I'm right in Trenton. What kind of stuff do you do? I really like folky/bluesy stuff, sing and play harmonica too. If you interested in getting together for the sake of playing with someone, PM me. 

My rock band is playing tonight at the bandshell by the marina, downtown trenton. if you have a moment or are nearby, drop by and say hi.


----------



## Stephen W. (Jun 7, 2006)

The Quinte Guitar Association, (which seems to have died) had a great format I thought. The first hour, say from 6:30 to 7:30 we'd have a workshop. Depending on who was teaching what, it might be free or we might pay as much as $20. Around 7:45 we'd open the doors to the general public and have an open stage for who ever wanted to get up and play. Then, by 8:45 - 9:00 we'd have the feature performer, (usually the same person who had given the workshop) get up and play a couple of sets. We'd pass the hat for them and be heading home by 11:00. Great night of learning, playing and listening.

All the open stage events I've been to, (Toronto, Hamilton, York Region, Ajax, Bowmanville and Courtice) use a sign up list. Whether you signed it or the organizer just puts down your name, it's still a list.

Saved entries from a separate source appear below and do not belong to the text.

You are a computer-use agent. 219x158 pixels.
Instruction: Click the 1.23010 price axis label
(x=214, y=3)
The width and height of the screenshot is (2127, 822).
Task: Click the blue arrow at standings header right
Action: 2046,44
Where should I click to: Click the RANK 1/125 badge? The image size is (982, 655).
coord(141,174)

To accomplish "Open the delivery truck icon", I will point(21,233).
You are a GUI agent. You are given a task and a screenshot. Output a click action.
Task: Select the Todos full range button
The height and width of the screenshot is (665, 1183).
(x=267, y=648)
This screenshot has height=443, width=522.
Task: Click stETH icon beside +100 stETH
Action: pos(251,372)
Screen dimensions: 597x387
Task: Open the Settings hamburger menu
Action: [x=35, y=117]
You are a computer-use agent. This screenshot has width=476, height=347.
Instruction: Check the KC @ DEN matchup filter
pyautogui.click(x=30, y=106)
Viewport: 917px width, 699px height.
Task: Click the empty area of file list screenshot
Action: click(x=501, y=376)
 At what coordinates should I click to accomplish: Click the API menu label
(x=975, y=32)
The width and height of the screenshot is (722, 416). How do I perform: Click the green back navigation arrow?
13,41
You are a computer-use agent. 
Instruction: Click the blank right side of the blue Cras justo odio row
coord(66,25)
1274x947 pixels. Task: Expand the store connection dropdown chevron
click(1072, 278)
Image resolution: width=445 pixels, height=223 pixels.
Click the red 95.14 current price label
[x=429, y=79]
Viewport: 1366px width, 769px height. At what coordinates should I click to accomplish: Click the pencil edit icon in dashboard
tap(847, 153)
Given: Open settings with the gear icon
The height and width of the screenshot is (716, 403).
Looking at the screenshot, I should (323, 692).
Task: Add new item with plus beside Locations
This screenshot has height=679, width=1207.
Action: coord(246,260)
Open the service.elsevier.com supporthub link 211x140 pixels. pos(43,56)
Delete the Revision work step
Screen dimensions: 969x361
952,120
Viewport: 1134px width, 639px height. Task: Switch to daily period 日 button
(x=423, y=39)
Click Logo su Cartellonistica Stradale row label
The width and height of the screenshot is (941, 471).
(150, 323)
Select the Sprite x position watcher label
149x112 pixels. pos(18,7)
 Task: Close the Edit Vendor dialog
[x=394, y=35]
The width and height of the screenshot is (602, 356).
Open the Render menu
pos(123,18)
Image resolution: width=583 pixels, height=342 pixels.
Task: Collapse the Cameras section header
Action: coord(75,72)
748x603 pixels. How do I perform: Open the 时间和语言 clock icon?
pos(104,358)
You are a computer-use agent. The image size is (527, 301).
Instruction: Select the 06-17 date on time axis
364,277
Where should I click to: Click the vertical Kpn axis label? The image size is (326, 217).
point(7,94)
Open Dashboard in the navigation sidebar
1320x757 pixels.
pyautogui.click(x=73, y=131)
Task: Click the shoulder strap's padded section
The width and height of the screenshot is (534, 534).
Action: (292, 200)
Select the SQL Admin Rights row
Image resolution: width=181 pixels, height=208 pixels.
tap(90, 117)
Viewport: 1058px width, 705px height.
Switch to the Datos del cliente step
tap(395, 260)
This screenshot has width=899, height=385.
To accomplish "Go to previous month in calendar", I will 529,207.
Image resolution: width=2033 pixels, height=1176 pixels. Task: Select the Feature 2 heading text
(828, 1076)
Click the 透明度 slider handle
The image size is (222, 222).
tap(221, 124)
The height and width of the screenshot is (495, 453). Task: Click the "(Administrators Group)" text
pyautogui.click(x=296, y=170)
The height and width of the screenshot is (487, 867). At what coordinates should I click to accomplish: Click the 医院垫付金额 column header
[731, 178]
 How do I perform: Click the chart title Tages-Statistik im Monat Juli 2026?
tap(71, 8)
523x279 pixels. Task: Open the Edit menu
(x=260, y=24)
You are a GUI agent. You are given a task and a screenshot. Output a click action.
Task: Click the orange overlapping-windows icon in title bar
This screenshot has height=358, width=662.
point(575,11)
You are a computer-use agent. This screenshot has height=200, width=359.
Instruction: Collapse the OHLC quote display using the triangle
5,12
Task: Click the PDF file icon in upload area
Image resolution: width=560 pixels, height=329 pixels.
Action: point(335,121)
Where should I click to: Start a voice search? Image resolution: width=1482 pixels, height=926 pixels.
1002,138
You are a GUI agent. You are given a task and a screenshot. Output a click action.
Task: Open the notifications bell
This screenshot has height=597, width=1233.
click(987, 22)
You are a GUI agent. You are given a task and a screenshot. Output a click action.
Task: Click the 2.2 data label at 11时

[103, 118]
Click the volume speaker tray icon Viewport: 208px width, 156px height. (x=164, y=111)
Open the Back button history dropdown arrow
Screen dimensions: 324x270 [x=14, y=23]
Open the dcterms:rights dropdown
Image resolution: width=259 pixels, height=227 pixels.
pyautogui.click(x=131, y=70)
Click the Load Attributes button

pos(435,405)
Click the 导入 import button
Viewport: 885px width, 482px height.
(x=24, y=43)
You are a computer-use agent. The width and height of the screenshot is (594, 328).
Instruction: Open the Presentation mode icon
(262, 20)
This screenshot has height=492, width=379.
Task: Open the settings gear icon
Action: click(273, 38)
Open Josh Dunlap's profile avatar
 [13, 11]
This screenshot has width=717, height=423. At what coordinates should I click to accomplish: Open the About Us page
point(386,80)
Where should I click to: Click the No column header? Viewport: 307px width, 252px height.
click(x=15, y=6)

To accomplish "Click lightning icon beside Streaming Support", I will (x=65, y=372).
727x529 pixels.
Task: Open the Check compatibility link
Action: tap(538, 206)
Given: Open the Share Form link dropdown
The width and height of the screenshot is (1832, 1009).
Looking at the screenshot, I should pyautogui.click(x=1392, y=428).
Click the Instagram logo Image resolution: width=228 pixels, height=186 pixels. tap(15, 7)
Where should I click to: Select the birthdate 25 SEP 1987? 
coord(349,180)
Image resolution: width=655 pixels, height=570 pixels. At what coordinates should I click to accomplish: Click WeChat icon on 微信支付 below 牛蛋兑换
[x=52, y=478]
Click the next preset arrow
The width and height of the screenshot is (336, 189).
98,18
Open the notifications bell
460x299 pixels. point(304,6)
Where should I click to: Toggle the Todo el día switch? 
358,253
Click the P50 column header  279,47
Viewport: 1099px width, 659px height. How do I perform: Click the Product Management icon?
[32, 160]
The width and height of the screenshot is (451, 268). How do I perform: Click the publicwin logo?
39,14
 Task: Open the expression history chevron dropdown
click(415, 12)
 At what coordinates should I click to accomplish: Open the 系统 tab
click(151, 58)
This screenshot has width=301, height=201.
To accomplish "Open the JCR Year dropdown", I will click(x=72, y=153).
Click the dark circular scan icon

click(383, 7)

Crossroads, you and the group you're working with will have to be a little more formal I think. Set up a format that the majority can live with and stick to it. You might think about contacting Del Veseau (Canada Guitar Festival promoter) and ask if he'd like to join in. He maybe very busy but I know he would love to have a fingerstyle group near by. He's also very willing to support others in trying to get the word out about Fingerstyle Guitar playing.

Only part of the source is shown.